Reviewed on Wednesday February 4

It’s rare for an artist to embody their work so fully that their persona becomes inseparable from their music. For all the talk about the ‘enigma’ that is FKA Twigs (AKA Tahliah Barnett), it’s hard to think of a contemporary who lays their cards so openly on the table. Is she really all that mysterious?

FKA Twigs’ music centres on raw emotion, dealing with sex in a way that is both intelligent and experimental. Labelling it as ‘exotic’ or ‘mysterious’ or even ‘trip hop’ is reductive, and ignores its sharper, starker edges. The truth is, FKA Twigs doesn’t really sound like anyone else, and her live performance is similarly distinct.

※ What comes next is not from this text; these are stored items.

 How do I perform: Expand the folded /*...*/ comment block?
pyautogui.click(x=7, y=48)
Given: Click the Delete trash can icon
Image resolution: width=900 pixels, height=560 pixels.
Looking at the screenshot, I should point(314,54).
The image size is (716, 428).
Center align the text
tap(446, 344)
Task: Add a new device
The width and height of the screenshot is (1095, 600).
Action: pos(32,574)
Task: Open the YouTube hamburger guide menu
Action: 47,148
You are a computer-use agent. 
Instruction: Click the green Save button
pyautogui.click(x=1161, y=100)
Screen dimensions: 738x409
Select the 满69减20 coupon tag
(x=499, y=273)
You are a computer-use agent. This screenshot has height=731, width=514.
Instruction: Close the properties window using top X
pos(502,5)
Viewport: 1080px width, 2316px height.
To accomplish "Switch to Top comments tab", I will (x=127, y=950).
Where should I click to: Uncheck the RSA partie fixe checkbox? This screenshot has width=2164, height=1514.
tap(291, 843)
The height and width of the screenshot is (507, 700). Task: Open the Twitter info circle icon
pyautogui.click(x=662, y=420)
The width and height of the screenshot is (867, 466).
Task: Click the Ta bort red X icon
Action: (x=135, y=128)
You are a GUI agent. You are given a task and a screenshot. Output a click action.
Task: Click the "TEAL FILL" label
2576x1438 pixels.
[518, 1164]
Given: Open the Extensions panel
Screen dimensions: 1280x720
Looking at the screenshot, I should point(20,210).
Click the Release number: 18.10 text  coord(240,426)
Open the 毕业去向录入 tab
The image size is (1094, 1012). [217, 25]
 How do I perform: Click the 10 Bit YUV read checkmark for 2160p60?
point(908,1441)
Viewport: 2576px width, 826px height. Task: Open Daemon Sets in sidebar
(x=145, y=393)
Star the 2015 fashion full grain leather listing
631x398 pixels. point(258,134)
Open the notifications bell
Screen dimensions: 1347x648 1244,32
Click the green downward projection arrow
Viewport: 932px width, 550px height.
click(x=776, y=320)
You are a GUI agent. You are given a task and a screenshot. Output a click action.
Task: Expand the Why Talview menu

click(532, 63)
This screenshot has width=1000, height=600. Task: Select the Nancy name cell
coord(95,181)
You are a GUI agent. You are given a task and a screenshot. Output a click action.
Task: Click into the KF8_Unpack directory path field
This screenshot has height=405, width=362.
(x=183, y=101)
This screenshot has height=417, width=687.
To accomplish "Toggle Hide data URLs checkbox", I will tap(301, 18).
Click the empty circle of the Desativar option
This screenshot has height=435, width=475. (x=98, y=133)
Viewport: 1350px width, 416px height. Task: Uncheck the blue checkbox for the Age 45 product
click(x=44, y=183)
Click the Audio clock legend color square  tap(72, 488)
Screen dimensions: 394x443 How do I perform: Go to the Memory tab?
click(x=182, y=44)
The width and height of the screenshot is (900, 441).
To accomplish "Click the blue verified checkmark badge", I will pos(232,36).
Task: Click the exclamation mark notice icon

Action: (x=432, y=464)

Sure, the stage was shrouded in mist from the start, obscuring the band until the first, scraping beats of ‘Preface’ kicked in with abrasive strobes. The thing that is so different about FKA Twigs’ music, which is firmly centred on sensuality and sexuality, is its raw vulnerability. Not just the lyrics, which were actually difficult to make out live, but the huge spaces in her music. She is unafraid of silence, of slow builds, of making you work for the payoff.

That level of emotional intensity could have easily devolved into parody – too intense and moody – but the energy bordered on playful. This was in large part because of Twigs’ ability to move onstage. ‘Two Weeks’ and ‘Pendulum’ were punctuated with her angular turns and impressive manoeuvres. Instead of feeling like a long, confessional performance, it made it clear that FKA Twigs is a performer, that this was a dramatised version of reality, and gave us permission to indulge. So even with strobe lights, a packed-out venue, screaming fans and wild movements, a sense of intimacy was left intact.

Tracks like ‘Water Me’, performed live, lacked the detached quality they have on record. But the three-strong backing band kept things tight – no easy feat with multitude layers and syncopated rhythms. They made it look easy – well, at least through the layer of fog.

The only time the dramatised image of FKA Twigs – intense, effortless, unfiltered – was in doubt was when she took a moment to thank her band and the crowd. She was soft-spoken, exceedingly humble and grateful. But then maybe the label of ‘dramatised’ is as wrong as calling her a sensuous alt-hip hop ‘enigma’. Actually, it seems like FKA Twigs, on record and in person, is – above all else – genuine.